1. The Important Role of Scheduling Orders
Scheduling orders entered pursuant to Rule 16 of the Rules of Civil Procedure are mandatory, Fed.R.Civ.P. 16(b)(1), and serve a vital purpose in helping a court manage its civil caseload. See, e.g., Green v, AMF Bowling Ctrs., Inc., No. ELH-19-1410, 2020 WL 6204297, at *3 4 (D. Md. Oct. 21, 2020). In an era of crowded dockets, “effective case management has become an essential tool for handling civil litigation.” Tower Ventures, Inc. v. City of Westfield, 296 F.3d 43, 45 (1st Cir. 2002). To that end, a scheduling order is an important vehicle in securing the just, speedy, and inexpensive determination of every action. See, e.g., Fed.R.Civ.P. 1; Green, 2020 WL 6204297, at *3-4; Miller v. Transcend Servs., Inc., L10-CV-362, 2013 WL 1632335, at *4 (M.D. N.C. Apr. 16, 2013). Indeed, it is “the critical path chosen by the trial judge and the parties” to resolve the case fairly and expeditiously. Marcum v. Zimmer, 163 F.R.D. 250, 253 (S.D. W.Va. 1995); see also Blue v. Hartford Life & Accident Ins. Co., 698 F.3d 587, 594 (7th Cir. 2012) (“[D]istrict courts have an interest in keeping litigation moving forward and . ., maintaining respect for set deadlines is essential to achieving that goal.”)

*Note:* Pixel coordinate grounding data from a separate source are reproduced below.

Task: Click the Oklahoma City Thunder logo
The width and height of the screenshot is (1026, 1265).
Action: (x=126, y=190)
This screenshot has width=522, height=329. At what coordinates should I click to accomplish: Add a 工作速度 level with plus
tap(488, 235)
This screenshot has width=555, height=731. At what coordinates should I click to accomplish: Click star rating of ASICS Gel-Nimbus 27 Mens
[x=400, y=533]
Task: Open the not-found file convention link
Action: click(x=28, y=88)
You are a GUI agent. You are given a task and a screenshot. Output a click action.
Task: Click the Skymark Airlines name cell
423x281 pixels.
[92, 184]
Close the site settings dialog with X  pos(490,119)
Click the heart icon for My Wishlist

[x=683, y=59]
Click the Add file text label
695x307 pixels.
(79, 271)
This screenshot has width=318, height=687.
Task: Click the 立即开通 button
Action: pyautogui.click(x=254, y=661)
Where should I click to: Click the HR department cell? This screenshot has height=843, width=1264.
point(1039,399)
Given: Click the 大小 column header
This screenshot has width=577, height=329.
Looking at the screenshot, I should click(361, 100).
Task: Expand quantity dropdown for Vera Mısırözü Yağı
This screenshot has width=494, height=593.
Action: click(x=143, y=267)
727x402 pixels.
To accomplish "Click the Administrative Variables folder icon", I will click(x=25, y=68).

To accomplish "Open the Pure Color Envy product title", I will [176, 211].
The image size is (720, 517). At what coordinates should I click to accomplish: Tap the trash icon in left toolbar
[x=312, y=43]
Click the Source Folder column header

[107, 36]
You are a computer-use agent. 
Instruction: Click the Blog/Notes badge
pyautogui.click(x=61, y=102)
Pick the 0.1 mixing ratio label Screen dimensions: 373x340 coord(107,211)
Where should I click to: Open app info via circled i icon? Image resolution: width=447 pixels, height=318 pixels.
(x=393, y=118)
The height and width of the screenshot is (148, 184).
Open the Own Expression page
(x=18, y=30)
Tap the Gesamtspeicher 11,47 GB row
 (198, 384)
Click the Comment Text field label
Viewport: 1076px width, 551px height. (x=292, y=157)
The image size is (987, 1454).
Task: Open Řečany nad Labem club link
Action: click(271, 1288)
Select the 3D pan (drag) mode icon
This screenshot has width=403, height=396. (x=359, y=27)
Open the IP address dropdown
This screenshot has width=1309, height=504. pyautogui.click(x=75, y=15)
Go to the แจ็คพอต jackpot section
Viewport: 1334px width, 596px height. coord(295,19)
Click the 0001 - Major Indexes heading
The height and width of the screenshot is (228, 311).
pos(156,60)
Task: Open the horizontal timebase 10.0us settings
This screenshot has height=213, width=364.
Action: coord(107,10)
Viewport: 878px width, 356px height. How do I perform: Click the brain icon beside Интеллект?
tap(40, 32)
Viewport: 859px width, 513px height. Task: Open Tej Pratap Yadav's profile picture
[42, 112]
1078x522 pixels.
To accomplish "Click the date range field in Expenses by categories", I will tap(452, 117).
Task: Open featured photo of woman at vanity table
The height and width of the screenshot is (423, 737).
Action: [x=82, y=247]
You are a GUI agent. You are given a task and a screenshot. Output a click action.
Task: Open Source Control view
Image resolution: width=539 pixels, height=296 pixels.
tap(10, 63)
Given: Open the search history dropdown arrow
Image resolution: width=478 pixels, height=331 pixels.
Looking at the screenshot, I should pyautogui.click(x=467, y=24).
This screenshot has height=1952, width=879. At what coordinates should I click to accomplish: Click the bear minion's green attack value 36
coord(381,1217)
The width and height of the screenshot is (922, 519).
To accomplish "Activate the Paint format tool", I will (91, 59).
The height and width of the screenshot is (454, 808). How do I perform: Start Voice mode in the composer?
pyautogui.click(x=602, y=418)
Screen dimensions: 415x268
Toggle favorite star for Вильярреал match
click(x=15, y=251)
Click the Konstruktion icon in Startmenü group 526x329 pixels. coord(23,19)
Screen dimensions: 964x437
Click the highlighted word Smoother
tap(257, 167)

Changes to a scheduling order or a trial date affect efficiency and prompt resolution of other cases too. “By reposing ultimate scheduling authority with courts, rather than counsel, Rule 16 advances the goals of fair and efficient case management- not just for the case at hand, but for courts' broader caseloads as well.” N.C. State Conf of the NAACP v. Cooper, No. L18-CV-1034, 2020 WL 5806484, at *2 (M.D. N.C. May 27, 2020). Changes to scheduling orders and trial dates often indeed, almost always- impact other cases on the court's docket and often impose new management demands on the court. Id. These are the kinds of standard considerations that courts also weigh, “and they make clear why adherence to scheduling orders is so important-even when ... the parties themselves insist they would not be prejudiced by a later revision.” Id.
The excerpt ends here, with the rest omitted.